Relapse Mechanisms and Prevention
Relapse is the tendency of teeth to move back toward their pretreatment positions after orthodontic correction. It arises from several overlapping mechanisms — stretched gum fibres, continued growth, and persistent soft-tissue and occlusal forces — and understanding these is the basis for the measures, including retention and adjunctive procedures, used to limit it.
Definition
Orthodontic relapse is the partial or complete return of teeth toward their pretreatment positions after active treatment, driven by incomplete tissue reorganisation, growth, and unbalanced soft-tissue and occlusal forces.
Scope
The topic covers the biological and dental processes that drive relapse, the special problem of late lower incisor crowding, and adjunctive measures such as supracrestal fiberotomy that have been studied to reduce rotational relapse. It is a reference overview of mechanisms and the evidence around prevention, not a clinical protocol or recommendation for any procedure.
Core questions
- Which tissue and force-based mechanisms cause teeth to relapse?
- Why are rotations and lower incisor positions especially prone to relapse?
- Is late lower incisor crowding a form of relapse or independent maturational change?
- What adjunctive measures have been studied to reduce relapse, and how well do they work?
Key concepts
- Periodontal ligament remodelling
- Supracrestal gingival fibre stretch
- Rotational relapse
- Late lower incisor crowding
- Continued mandibular growth
- Circumferential supracrestal fiberotomy
Mechanisms
Reitan's histological work showed that the principal periodontal ligament fibres reorganise within weeks of a tooth reaching its new position, but the supracrestal gingival fibres remain stretched far longer and exert a rotational pull, explaining why derotated teeth relapse readily (Reitan, 1967). Beyond the early fibre phase, relapse is driven by forces that do not stop when appliances are removed: continued mandibular growth, lip and tongue pressures, and occlusal contacts. Over years these contribute to late lower incisor crowding, which the University of Washington studies found to be common and unpredictable, occurring even in untreated people, so it is partly a maturational change rather than pure treatment relapse (Little, 1999). To counter early rotational relapse specifically, the circumferential supracrestal fiberotomy was developed to sever the stretched gingival fibres; long-term evaluation suggests it reduces rotational relapse though it does not prevent all forms of movement (Edwards, 1988).
Clinical relevance
Relapse mechanisms explain why retention is needed and why some corrections are harder to hold than others, which is central to interpreting orthodontic outcomes. Understanding which forces persist after treatment clarifies what retention and adjunctive measures can and cannot achieve. This entry describes mechanisms and studied interventions; it does not recommend any procedure or treatment for an individual.
Evidence & guidelines
Evidence on relapse blends classic histology, long-term cohorts, and focused trials of adjuncts. The University of Washington post-retention studies remain the key long-term data on lower anterior crowding (Little, 1999). The circumferential supracrestal fiberotomy has long-term prospective evaluation supporting its effect on rotational relapse (Edwards, 1988). A common clinical belief that erupting mandibular third molars cause late incisor crowding was examined in a systematic review, which found most studies do not support a cause-and-effect relationship and concluded that third-molar removal to prevent crowding or relapse is not justified (Zawawi & Melis, 2014).
History
The tissue basis of relapse was clarified by Kaare Reitan's mid-twentieth-century histology, which distinguished the rapid reorganisation of ligament fibres from the slow recovery of gingival fibres. The supracrestal fiberotomy emerged in the 1970s as a targeted response to rotational relapse, and Edwards' long-term evaluation followed. The University of Washington studies then reframed late crowding as a partly maturational, unpredictable phenomenon, and later systematic reviews dispelled the long-held assumption that third molars are a primary cause.
Debates
- Do mandibular third molars cause late incisor crowding?
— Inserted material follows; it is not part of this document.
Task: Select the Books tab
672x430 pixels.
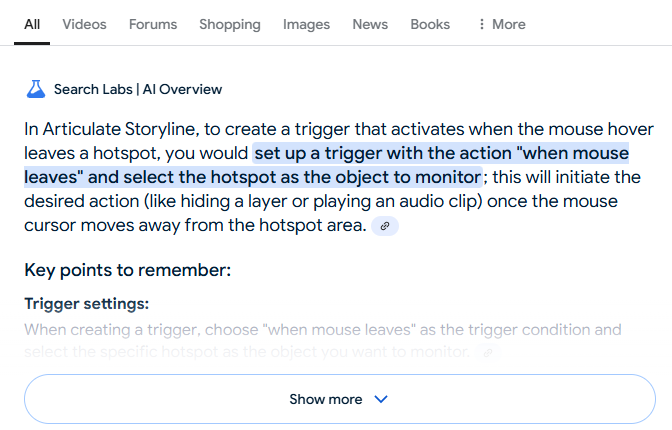Action: tap(430, 24)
- A widespread clinical belief held that erupting third molars push the lower incisors into crowding, but a systematic review found the evidence does not support a causal link and that prophylactic removal to prevent crowding or relapse is unjustified.
Key figures
- Kaare Reitan
- Robert M. Little
- John G. Edwards
Related topics
Seminal works
- reitan-1967
- little-1999
- edwards-1988
Frequently asked questions
- Why are rotated teeth especially likely to relapse?
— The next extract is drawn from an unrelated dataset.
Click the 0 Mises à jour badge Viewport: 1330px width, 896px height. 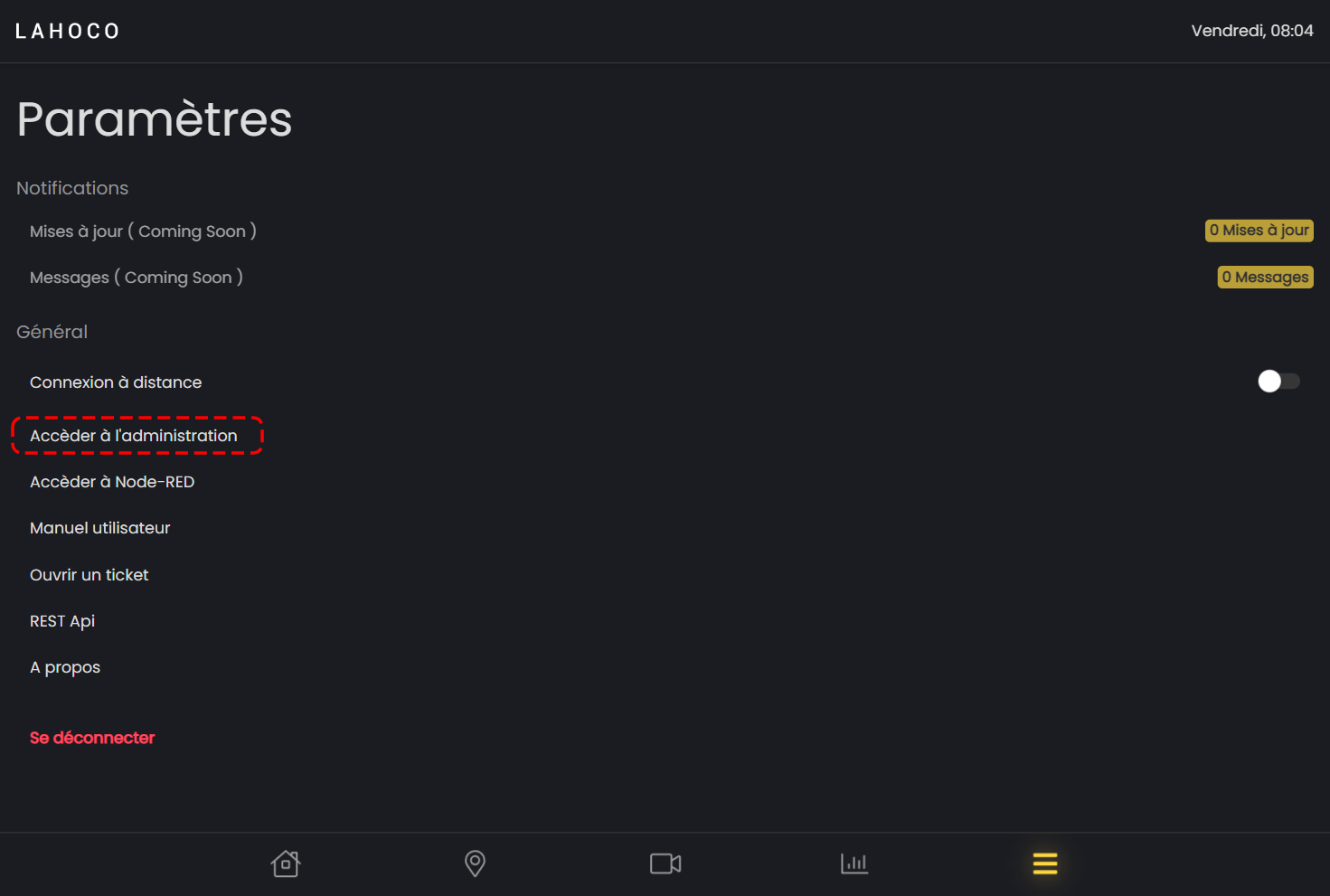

- When a tooth is derotated, the gum fibres above the bone crest stay stretched long after the ligament fibres have reorganised, and their continued pull tends to twist the tooth back toward its earlier position, which is why rotations are among the least stable corrections.
- Do wisdom teeth cause front teeth to crowd again after braces?
- This is a common belief, but a systematic review found that most studies do not support a cause-and-effect relationship between mandibular third molars and late lower incisor crowding, and concluded that removing them to prevent crowding or relapse is not justified.